NEW BEGINNINGS

 

The warrior woman in me awakened as I entered the war between various committee members. The dark side where the members were bullying, disruptive of other committee members and staff. They used the organisation for their own ends of power and control.

The solicitor asked me as Executive Director to take the matter of the previous 10 months of daily litigious correspondence across my desk, to the Supreme Court in Brisbane Australia. There I stood - warrior woman in the middle, with my soul urging me to speak up and out. I couldn’t remain silent in the face of corruption and abuse. A barrister was found to do the work pro bono. The court dismissed the committee and administrators were appointed to take over from the board.

Harassment, public ridicule, accusations and threats to self and others led me to become very ill. I was diagnosed with PTSD and went on WorkCover for a year. I worked with a neuro-psychologist to heal from this trauma, had acupuncture, improved my immune system (which was zilch), and moved to a house on a mountain. I took on a large mortgage to move to the mountain top, even knowing I wouldn’t have a job after I became ill and needed to leave this work place. Spirit again spoke and my soul assured me all could be managed.

I would lie on my couch and look at the trees in my garden and from my back deck I could see into the forest of the national park. It may sound crazy, but I would talk to the trees and ask for their healing. I have done this since I was a child and needed to escape my own family’s tales of darkness. I would seek comfort from my nature tree mother and father. I seem to get answers from the trees like, “Stand tall, be still, don’t worry, feel my strength through your spine, feel my roots anchoring you to mother earth and my embrace to hold and heal you”.

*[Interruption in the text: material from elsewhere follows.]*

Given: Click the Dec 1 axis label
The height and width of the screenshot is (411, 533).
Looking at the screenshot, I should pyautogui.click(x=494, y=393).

I started working four hours a week tutoring at the University of Queensland in the Social Work Faculty. I slowly built up my hours of work and exposure to limited stressful situations. Towards the end of my time away from work, I even managed to go to the shopping centre where I knew I could potentially see the abusers from the previous dismissed committee.

I waited on the mountain, not rushing to meet my new neighbours, as firstly I did not have the energy also, I needed to allow the past experiences to expunge from my thoughts, my body, my damaged energy field. I am sure I had many holes in my auric field and my chakras which would have been scrambled and desperately needing to be centred and spinning with centrifugal force.

At the time these experiences were gut wrenching, they made me cautious about travelling at night, alarmed at any phone call that came through where I did not know the caller’s number. Holding my breath, I listened to the news on TV in case another item about the association’s committee members was reported.

Warrior woman awakened, changed the way I am in the world. After that, I left executive positions in organisations. I no longer felt drawn to work with committees or boards where bullying and personal agendas ran the show. I went into quiet stillness and nature – trees, where birds, pademelons and possums visited and became my companions. I worked on seeing myself as whole and complete. Not damaged goods, although I might have been in some eyes. I proved to be the round bottomed dolly, that goes ping and bounces back up again after the many knocks. I stepped into the next part of my journey with a new knowing, that I have been able to bring to my counselling work with trauma, mental illness, depression, stress and anxiety.

I have lived on this mountain top for nineteen years now, although I have travelled and worked in other lands. I always return to my mountain retreat, where I have been able to heal; where there is congruence between my spirit, soul, conscious Self and my outer work in the universe; calling on the universal intelligence to guide and support me.

All does not need to be perfect, for the imperfections have their own uniqueness. In Japan broken objects are repaired with gold. The flaw is seen as a unique piece of the object’s history, which adds to its beauty. Consider this when you feel broken and know of your uniqueness and possibilities.